O mundo do metal acordou dividido. A recente divulgação da Babymetal como a “Banda de Metal do Ano” acendeu um debate inflamado que separa os entusiastas das novas tendências dos guardiões da tradição sonora. O trio japonês, que mistura o peso das guitarras com a estética e o pop dos ídolos orientais, atingiu o topo das paradas e premiações, mas a que custo para a identidade do gênero?
O que mais chocou os puristas não foi apenas a ascensão das japonesas, mas a lista de nomes que ficaram pelo caminho. Para conquistar o título, a Babymetal superou instituições como o Metallica, que segue lotando estádios, o Slipknot, com sua agressividade visual e sonora, e o Ghost, que redefiniu o metal teatral nos últimos anos. Para o fã que frequenta os shows e vive a cultura do “jeans e couro”, ver ícones desse calibre perderem o trono para o chamado “Kawaii Metal” soa como um golpe na essência do estilo.

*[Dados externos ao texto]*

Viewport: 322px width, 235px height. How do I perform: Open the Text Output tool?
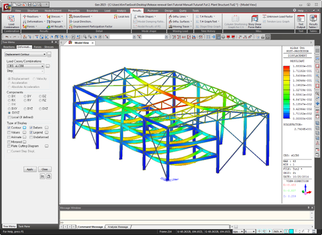click(x=301, y=21)
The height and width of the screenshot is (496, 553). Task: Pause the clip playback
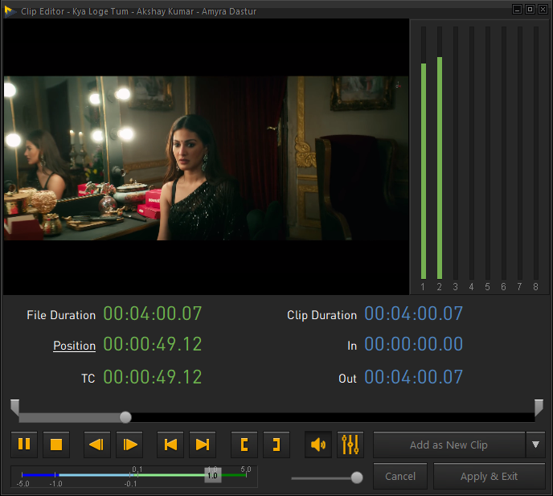click(24, 444)
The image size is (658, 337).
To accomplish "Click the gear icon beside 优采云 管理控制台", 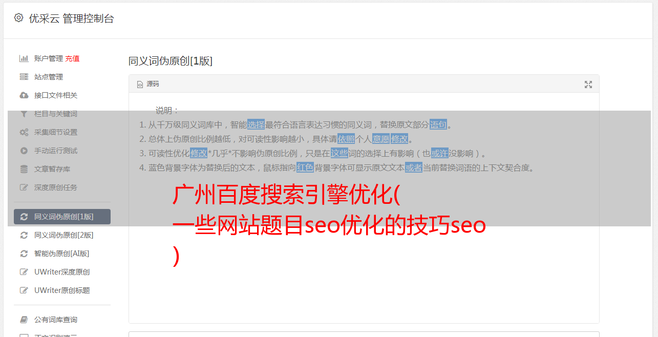I will (19, 18).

A grande questão levantada pelo público fiel do X Rock Brasil é o peso dado ao engajamento digital em detrimento da musicalidade técnica e histórica. Muitos questionam se a opinião dos “verdadeiros fãs” — aqueles que sustentam a cena independente e valorizam a composição bruta — foi sequer considerada. A percepção geral entre os veteranos é que a indústria está “seguindo o bonde” de uma modinha oriental passageira, priorizando visual e coreografias em vez da rebeldia e do riff clássico.
É inegável que a Babymetal trouxe uma nova audiência para o metal, mas o debate sobre o quanto disso é “metal de verdade” continua. Enquanto a crítica especializada celebra a “inovação”, os fóruns e comunidades de metalheads fervem com a sensação de que o gênero está sendo diluído para se tornar palatável ao algoritmo.
O rock sempre foi sobre resistência. E, para muitos, resistir a essa onda de produções ultra-lapidadas vindas do oriente é o último ato de fidelidade ao que o metal representou desde o Black Sabbath: a voz do underground, não o produto da vitrine.